Two things make the Slack metaphor more than skin. First, scoped channels keep each agent's context clean and intentional: you're talking to one specialist about one thing, not stuffing everything into a single ballooning session. Second, the work is durable and shared. Assets are versioned and exportable — out to raw SVG or Figma tokens — so when hands-on work is needed, the conversation becomes something you can open on a canvas and then hand back. And an edit-sync panel closes the loop the other way: change a color in Figma, report it back against the asset's ID, and the update propagates to whichever agents and threads depend on it. The decision doesn't get lost in a chat log — it lands somewhere the whole team reads from.

The repo is the source of truth

That last point is the actual idea underneath the UI, and it's @10xDayDreamer's design more than mine. The harness treats humans and AI as peers — both supplying the cognitive horsepower — and assumes that, left alone, neither has reliable memory. Agents behave like amnesiac interns, forgetting instructions from a hundred turns ago and hallucinating progress; humans forget why they made a decision three months back, or step on each other's work. His fix isn't more context, it's accurate context: the repository is the single source of truth, and if a decision isn't written there, it doesn't exist. Nobody leans on model memory or human memory. Every participant reads the current state and the explicit handoff files before acting, and work passes between agents through written handoffs rather than chat history.

What's built today is exactly that foundation — the management layer for memory, context isolation, and task routing. It's a strong start precisely because it's the unglamorous part: the plumbing that keeps a team of agents from forgetting, overwriting each other, or faking done.

How work moves through Cohort — a flow diagram showing work passing from You through agents Alex, Mira, Avery, Sam to Jordan, Design crit, GitHub PRs, and back to You
How work moves through Cohort — you brief the agents; their work returns through a series of review gates

What comes next

The roadmap from here (open PRs) is about turning a clever demo into something dependable.

A real team mode, where agents get isolated workspaces and strict state-machine routing — a worker is physically blocked from touching code until the planner approves the dependency graph, so several agents on the same surface stop piling up on each other.

An adversarial evaluator, splitting execution from judgment. Models are blindly confident; they'll mark a broken feature "done." A dedicated evaluator running in a sandbox does nothing but try to break the worker's output before it ships.

And self-maintaining infrastructure — background processes that compress and organize accumulated lessons while you sleep, plus CI-style hooks that halt an agent the moment it breaks an architectural rule.

Why it matters

The obvious benefit is speed, and that's real. But it's the least interesting part.
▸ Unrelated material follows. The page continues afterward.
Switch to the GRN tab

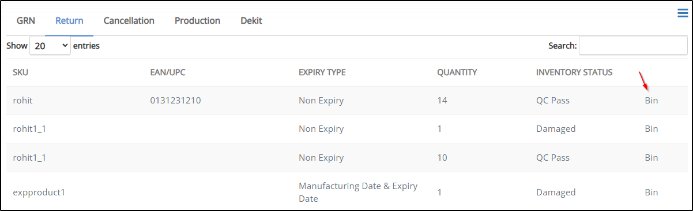click(26, 21)
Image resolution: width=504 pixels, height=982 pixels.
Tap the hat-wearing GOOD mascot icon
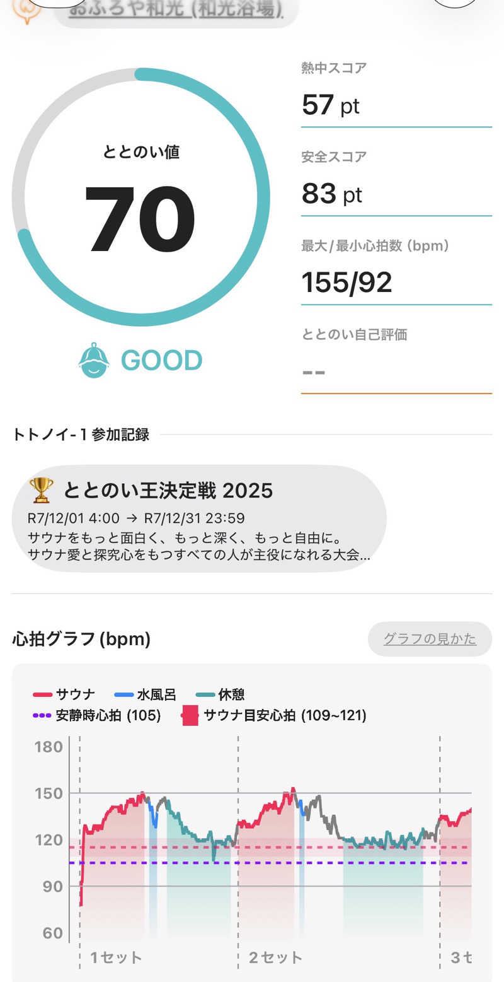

The more interesting part is that the model is built around feedback and growth. Because agents have roles, context, and a review loop, they improve along something like a career arc instead of resetting every session. And the human stops being a prompter and becomes a director — setting intent, giving feedback, deciding what good looks like here. That's a higher level of knowledge work, and it's the part that stays unmistakably ours.

It's also meant to scale. The unit of work is a teammate with a scope, so the same structure holds whether you're a solo designer running a small cohort of agents or a team coordinating many.

This is the shape of how I think we'll work soon — and since it's open, we get to keep building toward it in the open. Give the agents names. Give them roles. Then do the part that's still yours: direct the team, and help it grow.